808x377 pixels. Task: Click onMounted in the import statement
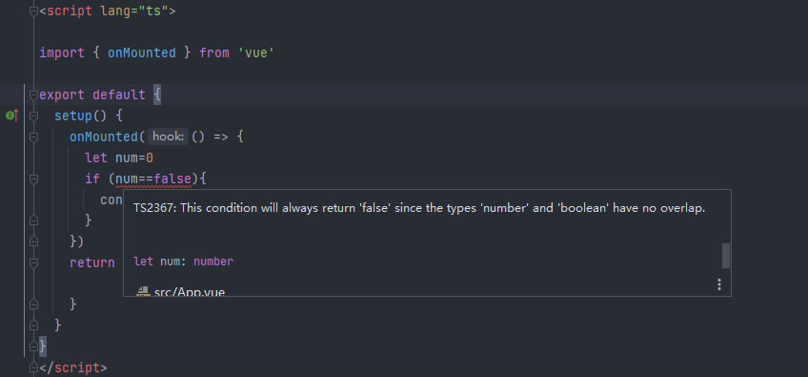pos(142,52)
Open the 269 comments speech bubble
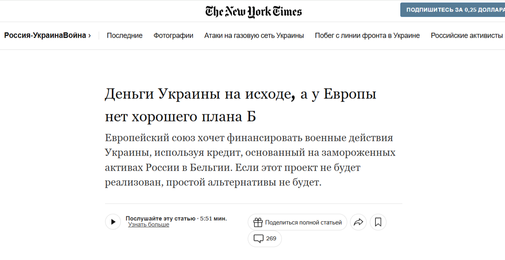The height and width of the screenshot is (260, 505). pyautogui.click(x=265, y=239)
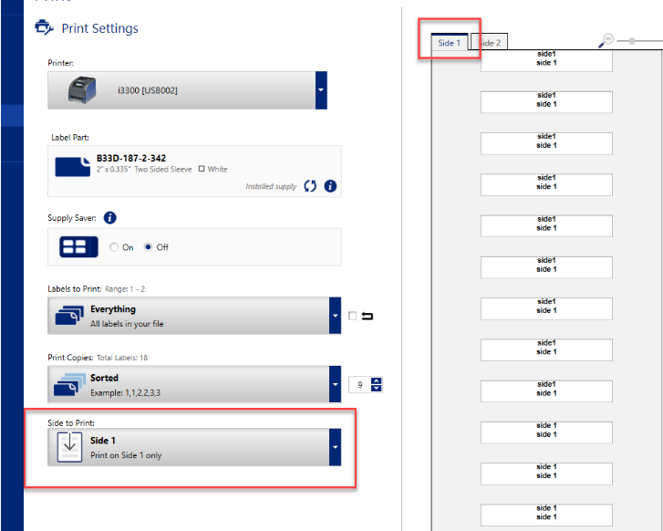663x531 pixels.
Task: Refresh the installed supply
Action: pos(310,186)
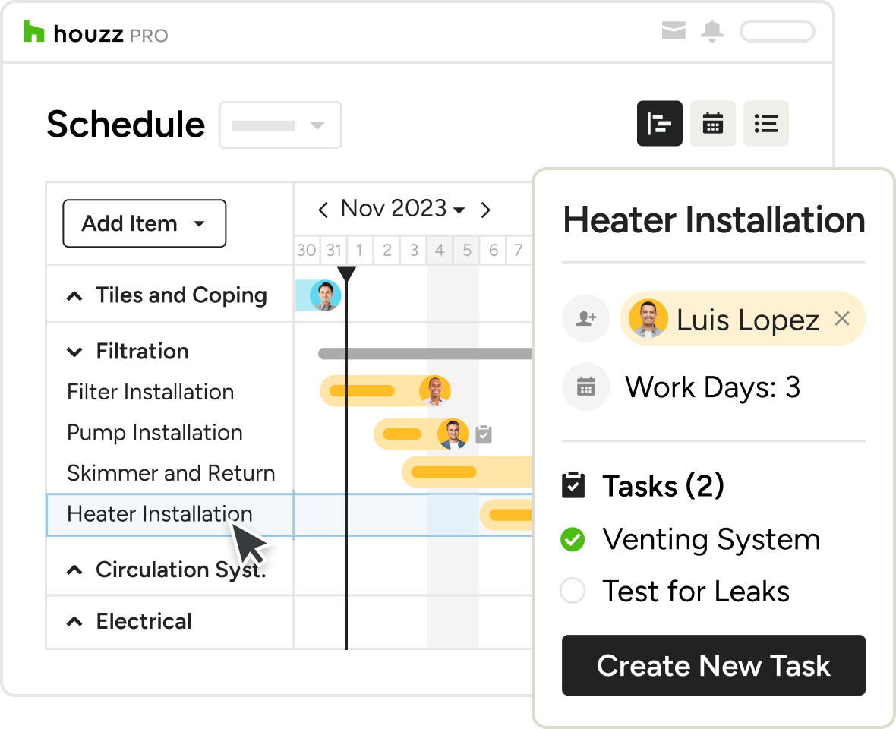The height and width of the screenshot is (729, 896).
Task: Switch to Gantt chart view icon
Action: (x=659, y=123)
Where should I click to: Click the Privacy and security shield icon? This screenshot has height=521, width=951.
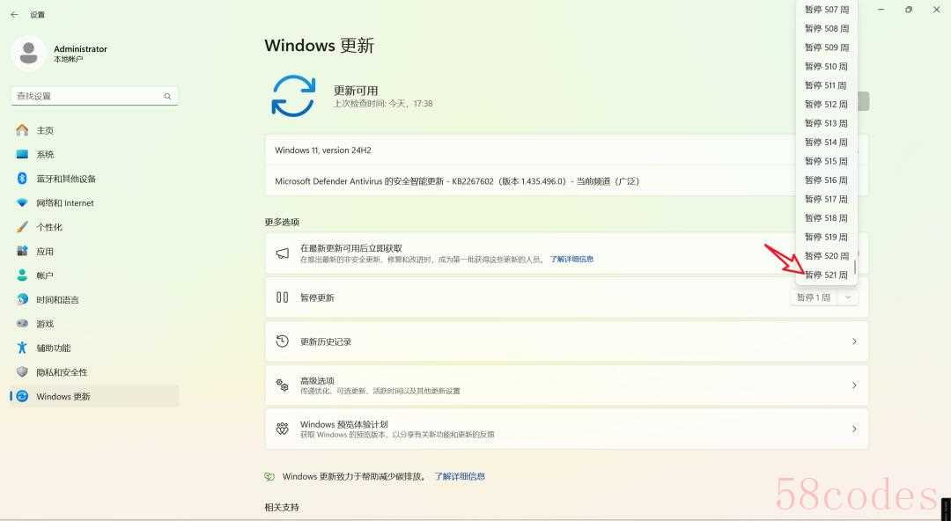tap(22, 371)
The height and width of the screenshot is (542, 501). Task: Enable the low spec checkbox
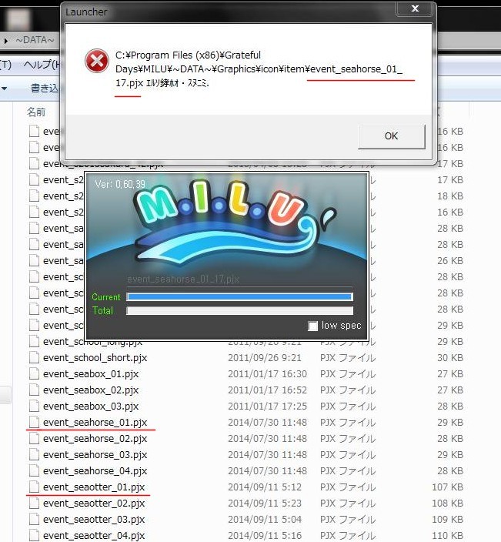[x=312, y=326]
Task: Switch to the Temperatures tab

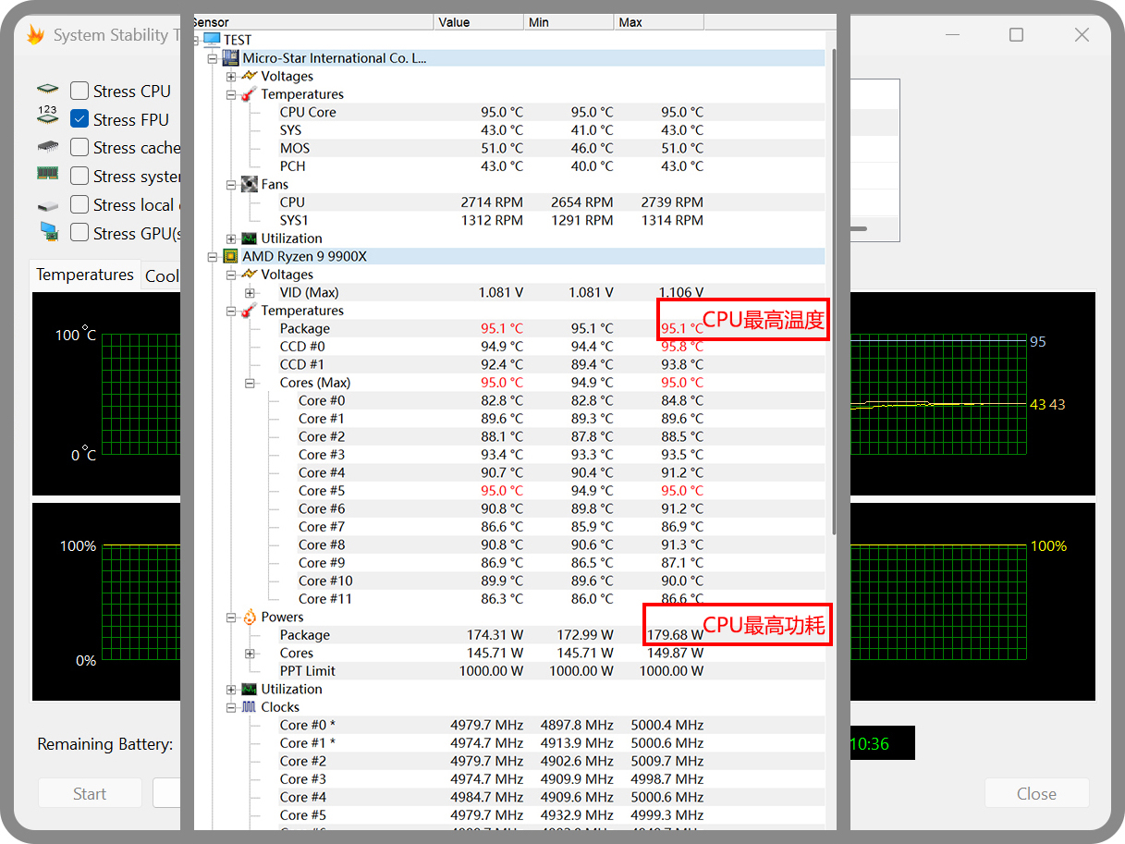Action: click(85, 275)
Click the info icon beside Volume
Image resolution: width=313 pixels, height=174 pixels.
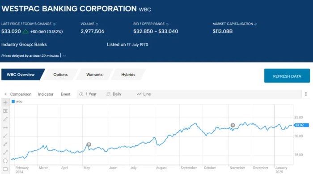(97, 24)
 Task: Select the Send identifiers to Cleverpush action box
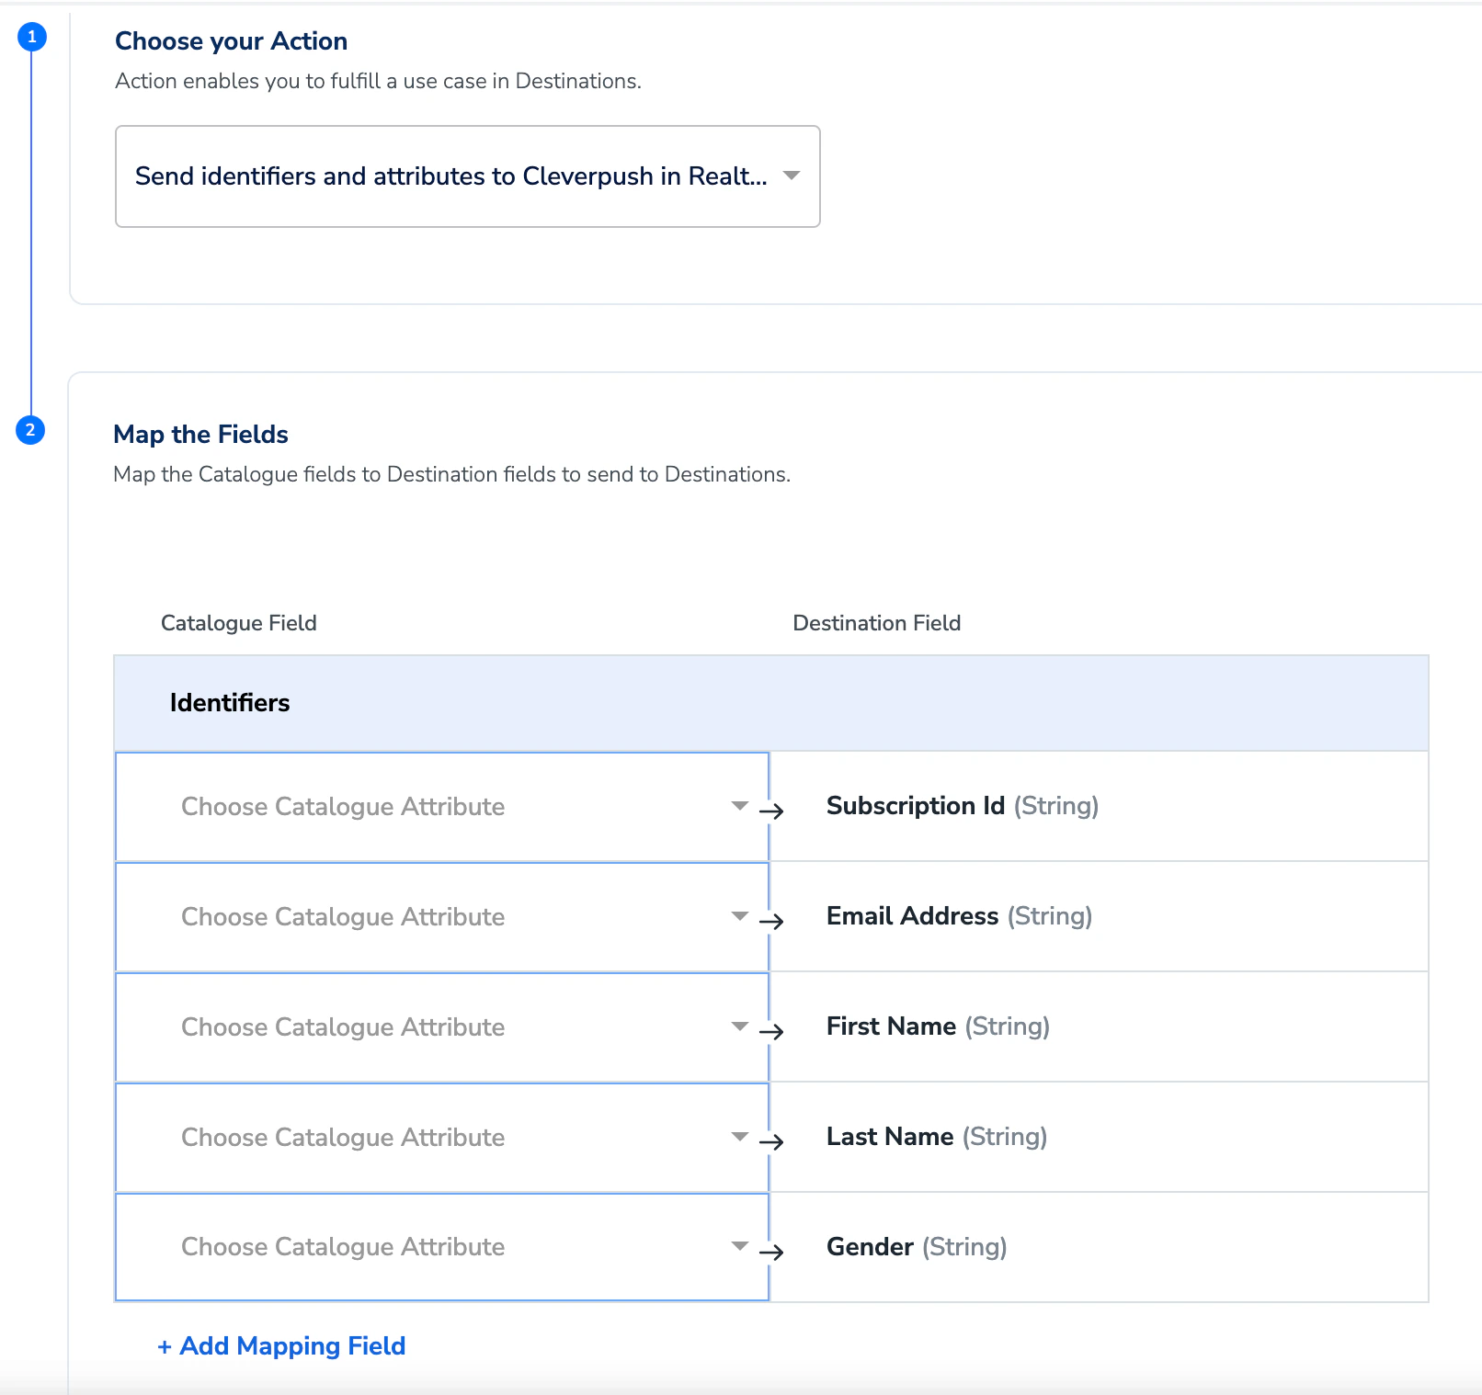[x=468, y=176]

▶ Required action
Everything in the data except the pictures needs to be written out exactly.

▶ Response to the exercise
808x377 pixels. Task: Click onMounted in the import statement
pos(142,52)
Open the 269 comments speech bubble
The height and width of the screenshot is (260, 505). pyautogui.click(x=265, y=239)
663x531 pixels.
Task: Refresh the installed supply
Action: pos(310,186)
The height and width of the screenshot is (729, 896).
Task: Switch to Gantt chart view icon
Action: (x=659, y=123)
Where should I click to: Click the Privacy and security shield icon? This screenshot has height=521, width=951.
tap(22, 371)
The height and width of the screenshot is (542, 501). Task: Enable the low spec checkbox
[x=312, y=326]
Task: Switch to the Temperatures tab

Action: click(85, 275)
Click the info icon beside Volume
Image resolution: width=313 pixels, height=174 pixels.
(97, 24)
 Task: Select the Send identifiers to Cleverpush action box
[x=468, y=176]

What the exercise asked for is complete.